(Element and text position data)
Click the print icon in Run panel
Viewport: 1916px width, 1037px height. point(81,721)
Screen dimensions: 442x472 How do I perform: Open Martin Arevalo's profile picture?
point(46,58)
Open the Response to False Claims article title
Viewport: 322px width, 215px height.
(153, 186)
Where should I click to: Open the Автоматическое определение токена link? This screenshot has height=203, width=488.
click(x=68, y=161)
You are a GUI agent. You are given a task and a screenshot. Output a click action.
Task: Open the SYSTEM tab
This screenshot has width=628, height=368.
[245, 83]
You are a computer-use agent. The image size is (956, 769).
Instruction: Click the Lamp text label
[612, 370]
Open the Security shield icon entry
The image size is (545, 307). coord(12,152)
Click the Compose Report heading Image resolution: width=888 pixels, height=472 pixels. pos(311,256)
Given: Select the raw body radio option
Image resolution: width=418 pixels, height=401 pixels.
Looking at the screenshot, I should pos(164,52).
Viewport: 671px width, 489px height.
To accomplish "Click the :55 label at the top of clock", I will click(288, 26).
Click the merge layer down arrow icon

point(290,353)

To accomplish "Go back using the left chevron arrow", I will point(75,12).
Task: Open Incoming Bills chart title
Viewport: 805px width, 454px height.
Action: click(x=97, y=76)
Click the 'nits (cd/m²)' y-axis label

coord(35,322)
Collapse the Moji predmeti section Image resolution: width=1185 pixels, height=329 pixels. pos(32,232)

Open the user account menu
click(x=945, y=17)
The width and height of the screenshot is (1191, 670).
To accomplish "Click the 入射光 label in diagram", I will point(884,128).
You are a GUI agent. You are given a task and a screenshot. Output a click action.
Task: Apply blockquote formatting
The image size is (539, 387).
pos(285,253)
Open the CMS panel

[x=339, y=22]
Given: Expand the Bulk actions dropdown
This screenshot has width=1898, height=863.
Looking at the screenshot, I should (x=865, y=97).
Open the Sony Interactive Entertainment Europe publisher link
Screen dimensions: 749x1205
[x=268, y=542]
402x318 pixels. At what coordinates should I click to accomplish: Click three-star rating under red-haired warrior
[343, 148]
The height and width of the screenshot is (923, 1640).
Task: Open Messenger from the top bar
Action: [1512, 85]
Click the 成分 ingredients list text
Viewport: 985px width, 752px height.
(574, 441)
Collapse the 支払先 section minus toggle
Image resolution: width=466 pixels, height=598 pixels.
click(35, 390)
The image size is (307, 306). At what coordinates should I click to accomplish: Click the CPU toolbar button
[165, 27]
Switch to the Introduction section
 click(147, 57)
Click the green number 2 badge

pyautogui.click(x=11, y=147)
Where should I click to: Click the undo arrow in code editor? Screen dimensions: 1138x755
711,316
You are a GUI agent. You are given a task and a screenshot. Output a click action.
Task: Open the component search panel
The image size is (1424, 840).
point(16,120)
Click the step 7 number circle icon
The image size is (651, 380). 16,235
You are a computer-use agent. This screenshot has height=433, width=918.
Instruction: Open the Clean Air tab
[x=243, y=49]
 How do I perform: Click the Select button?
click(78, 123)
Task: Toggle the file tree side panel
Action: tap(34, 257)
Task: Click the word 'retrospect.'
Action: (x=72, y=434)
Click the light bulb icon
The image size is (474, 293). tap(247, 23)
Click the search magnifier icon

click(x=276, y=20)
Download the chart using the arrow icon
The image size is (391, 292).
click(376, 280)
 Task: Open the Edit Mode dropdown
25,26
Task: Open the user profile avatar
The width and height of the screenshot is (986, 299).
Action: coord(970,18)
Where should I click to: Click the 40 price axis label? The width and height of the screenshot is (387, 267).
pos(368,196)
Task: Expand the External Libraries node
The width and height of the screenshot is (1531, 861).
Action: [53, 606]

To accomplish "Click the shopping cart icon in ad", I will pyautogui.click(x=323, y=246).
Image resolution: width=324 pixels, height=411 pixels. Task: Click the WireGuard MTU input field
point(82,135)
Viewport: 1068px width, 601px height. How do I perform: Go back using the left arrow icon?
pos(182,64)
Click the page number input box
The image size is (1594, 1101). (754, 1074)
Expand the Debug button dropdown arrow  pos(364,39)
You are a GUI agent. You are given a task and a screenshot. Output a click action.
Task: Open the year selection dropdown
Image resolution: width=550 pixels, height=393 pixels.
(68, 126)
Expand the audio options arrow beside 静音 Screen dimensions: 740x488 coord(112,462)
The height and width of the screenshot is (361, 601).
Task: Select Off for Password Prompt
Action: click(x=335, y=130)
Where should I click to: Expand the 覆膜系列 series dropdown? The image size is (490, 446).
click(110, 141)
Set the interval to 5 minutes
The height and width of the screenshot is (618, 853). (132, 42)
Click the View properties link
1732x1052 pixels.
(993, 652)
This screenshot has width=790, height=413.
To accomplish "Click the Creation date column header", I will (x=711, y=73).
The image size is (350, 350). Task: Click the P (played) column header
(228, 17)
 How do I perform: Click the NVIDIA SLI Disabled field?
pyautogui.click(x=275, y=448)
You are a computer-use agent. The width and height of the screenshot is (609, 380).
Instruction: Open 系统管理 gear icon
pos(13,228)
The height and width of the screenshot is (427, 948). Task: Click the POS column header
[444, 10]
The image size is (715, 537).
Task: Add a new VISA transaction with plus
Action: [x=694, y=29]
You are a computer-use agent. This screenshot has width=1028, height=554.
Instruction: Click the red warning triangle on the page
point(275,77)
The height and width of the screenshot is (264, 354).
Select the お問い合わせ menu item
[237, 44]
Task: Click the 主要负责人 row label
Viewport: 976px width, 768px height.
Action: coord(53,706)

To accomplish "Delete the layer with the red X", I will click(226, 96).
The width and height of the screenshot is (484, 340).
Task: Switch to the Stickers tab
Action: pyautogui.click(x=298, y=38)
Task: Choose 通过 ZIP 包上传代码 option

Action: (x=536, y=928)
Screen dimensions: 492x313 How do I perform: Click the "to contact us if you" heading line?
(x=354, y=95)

Problem to work on =
Turn every line of the rows above into a numbered list, dropping the blank lines.

Written response =
1. Click the print icon in Run panel
2. Viewport: 1916px width, 1037px height. point(81,721)
3. Screen dimensions: 442x472 How do I perform: Open Martin Arevalo's profile picture?
4. point(46,58)
5. Open the Response to False Claims article title
6. Viewport: 322px width, 215px height.
7. (153, 186)
8. Where should I click to: Open the Автоматическое определение токена link? This screenshot has height=203, width=488.
9. click(x=68, y=161)
10. You are a GUI agent. You are given a task and a screenshot. Output a click action.
11. Task: Open the SYSTEM tab
12. This screenshot has width=628, height=368.
13. [245, 83]
14. You are a computer-use agent. The image size is (956, 769).
15. Instruction: Click the Lamp text label
16. [612, 370]
17. Open the Security shield icon entry
18. The image size is (545, 307). coord(12,152)
19. Click the Compose Report heading Image resolution: width=888 pixels, height=472 pixels. pos(311,256)
20. Given: Select the raw body radio option
21. Image resolution: width=418 pixels, height=401 pixels.
22. Looking at the screenshot, I should pos(164,52).
23. Viewport: 671px width, 489px height.
24. To accomplish "Click the :55 label at the top of clock", I will click(288, 26).
25. Click the merge layer down arrow icon
26. point(290,353)
27. To accomplish "Go back using the left chevron arrow", I will point(75,12).
28. Task: Open Incoming Bills chart title
29. Viewport: 805px width, 454px height.
30. Action: click(x=97, y=76)
31. Click the 'nits (cd/m²)' y-axis label
32. coord(35,322)
33. Collapse the Moji predmeti section Image resolution: width=1185 pixels, height=329 pixels. pos(32,232)
34. Open the user account menu
35. click(x=945, y=17)
36. The width and height of the screenshot is (1191, 670).
37. To accomplish "Click the 入射光 label in diagram", I will point(884,128).
38. You are a GUI agent. You are given a task and a screenshot. Output a click action.
39. Task: Apply blockquote formatting
40. The image size is (539, 387).
41. pos(285,253)
42. Open the CMS panel
43. [x=339, y=22]
44. Given: Expand the Bulk actions dropdown
45. This screenshot has width=1898, height=863.
46. Looking at the screenshot, I should (x=865, y=97).
47. Open the Sony Interactive Entertainment Europe publisher link
48. Screen dimensions: 749x1205
49. [x=268, y=542]
50. 402x318 pixels. At what coordinates should I click to accomplish: Click three-star rating under red-haired warrior
51. [343, 148]
52. The height and width of the screenshot is (923, 1640).
53. Task: Open Messenger from the top bar
54. Action: [1512, 85]
55. Click the 成分 ingredients list text
56. Viewport: 985px width, 752px height.
57. (574, 441)
58. Collapse the 支払先 section minus toggle
59. Image resolution: width=466 pixels, height=598 pixels.
60. click(35, 390)
61. The image size is (307, 306). At what coordinates should I click to accomplish: Click the CPU toolbar button
62. [165, 27]
63. Switch to the Introduction section
64.  click(147, 57)
65. Click the green number 2 badge
66. pyautogui.click(x=11, y=147)
67. Where should I click to: Click the undo arrow in code editor? Screen dimensions: 1138x755
68. 711,316
69. You are a GUI agent. You are given a task and a screenshot. Output a click action.
70. Task: Open the component search panel
71. The image size is (1424, 840).
72. point(16,120)
73. Click the step 7 number circle icon
74. The image size is (651, 380). 16,235
75. You are a computer-use agent. This screenshot has height=433, width=918.
76. Instruction: Open the Clean Air tab
77. [x=243, y=49]
78.  How do I perform: Click the Select button?
79. click(78, 123)
80. Task: Toggle the file tree side panel
81. Action: tap(34, 257)
82. Task: Click the word 'retrospect.'
83. Action: (x=72, y=434)
84. Click the light bulb icon
85. The image size is (474, 293). tap(247, 23)
86. Click the search magnifier icon
87. click(x=276, y=20)
88. Download the chart using the arrow icon
89. The image size is (391, 292).
90. click(376, 280)
91.  Task: Open the Edit Mode dropdown
92. 25,26
93. Task: Open the user profile avatar
94. The width and height of the screenshot is (986, 299).
95. Action: coord(970,18)
96. Where should I click to: Click the 40 price axis label? The width and height of the screenshot is (387, 267).
97. pos(368,196)
98. Task: Expand the External Libraries node
99. The width and height of the screenshot is (1531, 861).
100. Action: [53, 606]
101. To accomplish "Click the shopping cart icon in ad", I will pyautogui.click(x=323, y=246).
102. Image resolution: width=324 pixels, height=411 pixels. Task: Click the WireGuard MTU input field
103. point(82,135)
104. Viewport: 1068px width, 601px height. How do I perform: Go back using the left arrow icon?
105. pos(182,64)
106. Click the page number input box
107. The image size is (1594, 1101). (754, 1074)
108. Expand the Debug button dropdown arrow  pos(364,39)
109. You are a GUI agent. You are given a task and a screenshot. Output a click action.
110. Task: Open the year selection dropdown
111. Image resolution: width=550 pixels, height=393 pixels.
112. (68, 126)
113. Expand the audio options arrow beside 静音 Screen dimensions: 740x488 coord(112,462)
114. The height and width of the screenshot is (361, 601).
115. Task: Select Off for Password Prompt
116. Action: click(x=335, y=130)
117. Where should I click to: Expand the 覆膜系列 series dropdown? The image size is (490, 446).
118. click(110, 141)
119. Set the interval to 5 minutes
120. The height and width of the screenshot is (618, 853). (132, 42)
121. Click the View properties link
122. 1732x1052 pixels.
123. (993, 652)
124. This screenshot has width=790, height=413.
125. To accomplish "Click the Creation date column header", I will (x=711, y=73).
126. The image size is (350, 350). Task: Click the P (played) column header
127. (228, 17)
128.  How do I perform: Click the NVIDIA SLI Disabled field?
129. pyautogui.click(x=275, y=448)
130. You are a computer-use agent. The width and height of the screenshot is (609, 380).
131. Instruction: Open 系统管理 gear icon
132. pos(13,228)
133. The height and width of the screenshot is (427, 948). Task: Click the POS column header
134. [444, 10]
135. The image size is (715, 537).
136. Task: Add a new VISA transaction with plus
137. Action: [x=694, y=29]
138. You are a computer-use agent. This screenshot has width=1028, height=554.
139. Instruction: Click the red warning triangle on the page
140. point(275,77)
141. The height and width of the screenshot is (264, 354).
142. Select the お問い合わせ menu item
143. [237, 44]
144. Task: Click the 主要负责人 row label
145. Viewport: 976px width, 768px height.
146. Action: coord(53,706)
147. To accomplish "Delete the layer with the red X", I will click(226, 96).
148. The width and height of the screenshot is (484, 340).
149. Task: Switch to the Stickers tab
150. Action: pyautogui.click(x=298, y=38)
151. Task: Choose 通过 ZIP 包上传代码 option
152. Action: (x=536, y=928)
153. Screen dimensions: 492x313 How do I perform: Click the "to contact us if you" heading line?
154. (x=354, y=95)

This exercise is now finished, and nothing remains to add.